**Problem to work on:** Down to the last line, set down the material below exactly; skip the pictures.
(Beginning of Records)
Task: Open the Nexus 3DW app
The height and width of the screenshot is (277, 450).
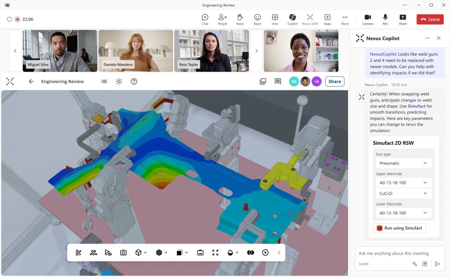Action: (x=310, y=19)
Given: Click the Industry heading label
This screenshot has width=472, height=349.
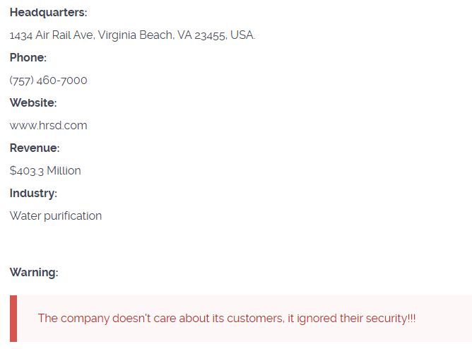Looking at the screenshot, I should pyautogui.click(x=33, y=194).
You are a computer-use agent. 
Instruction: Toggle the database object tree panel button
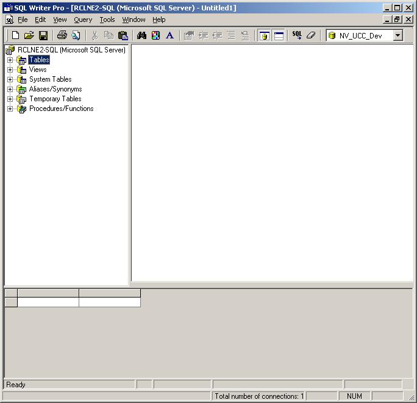point(264,35)
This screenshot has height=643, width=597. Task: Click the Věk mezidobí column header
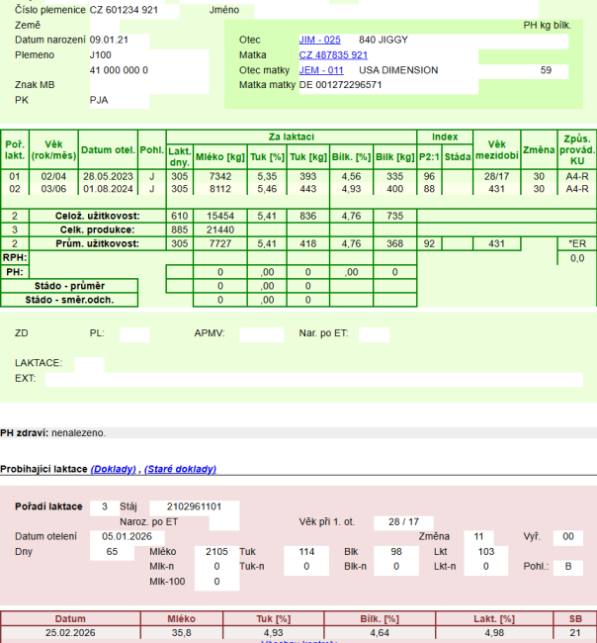pyautogui.click(x=496, y=149)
(End of Records)
**Exercise result:**
Task: Open the Nexus 3DW app
The height and width of the screenshot is (277, 450).
Action: (x=310, y=19)
Given: Click the Industry heading label
This screenshot has width=472, height=349.
Looking at the screenshot, I should pyautogui.click(x=33, y=194).
You are a computer-use agent. 
Instruction: Toggle the database object tree panel button
point(264,35)
This screenshot has height=643, width=597. Task: Click the Věk mezidobí column header
pyautogui.click(x=496, y=149)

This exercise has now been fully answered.